→ WHAT YOU NEED TO DO
Reproduce the data below word for word, leaving out the pictures.

-- start of DATA EXCERPTS --

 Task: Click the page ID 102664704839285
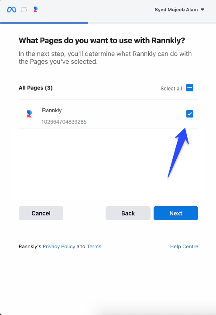tap(64, 122)
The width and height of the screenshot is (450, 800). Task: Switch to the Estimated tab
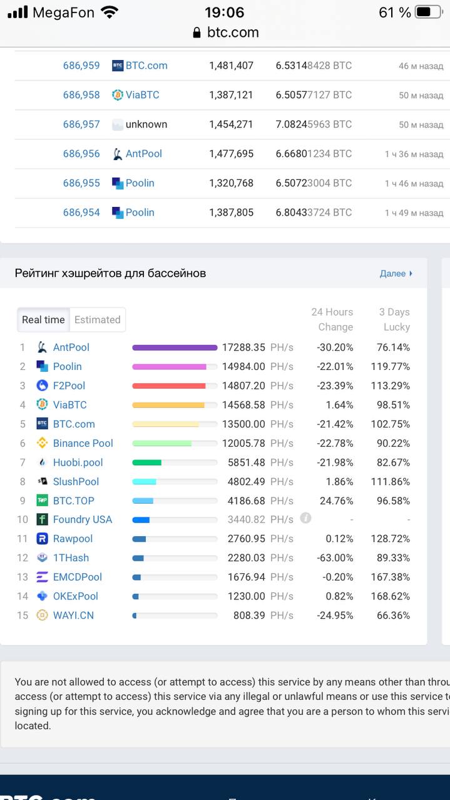(97, 319)
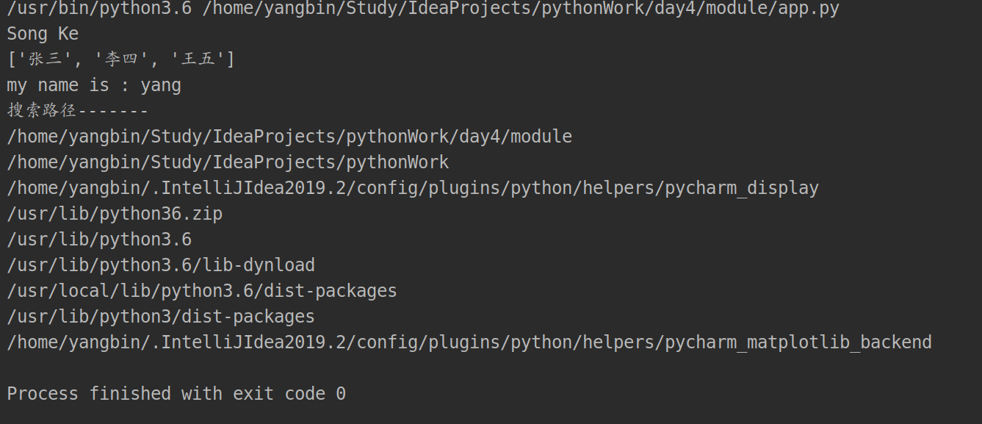Click the "Process finished with exit code 0" line
Viewport: 982px width, 424px height.
pyautogui.click(x=176, y=394)
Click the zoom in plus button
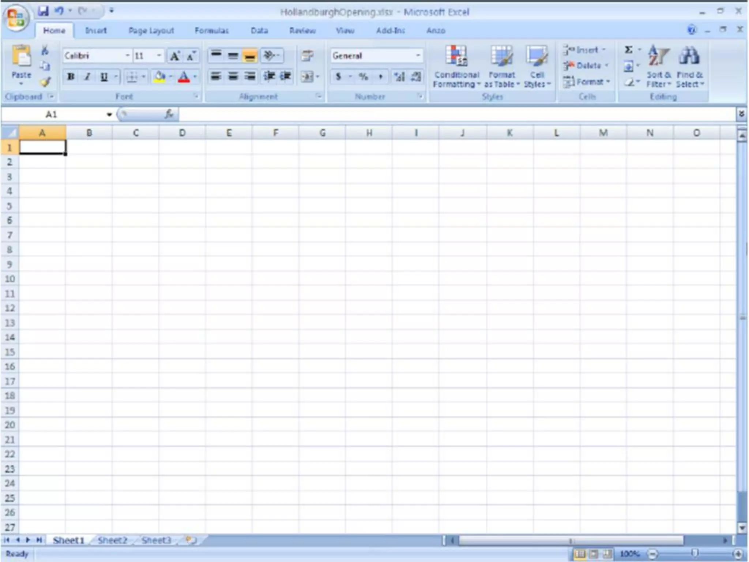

-- end of DATA EXCERPTS --

→ RESULT OF THIS TASK
 Task: Click the page ID 102664704839285
tap(64, 122)
The width and height of the screenshot is (450, 800). Task: Switch to the Estimated tab
(97, 319)
Click the "Process finished with exit code 0" line
Viewport: 982px width, 424px height.
pyautogui.click(x=176, y=394)
Click the zoom in plus button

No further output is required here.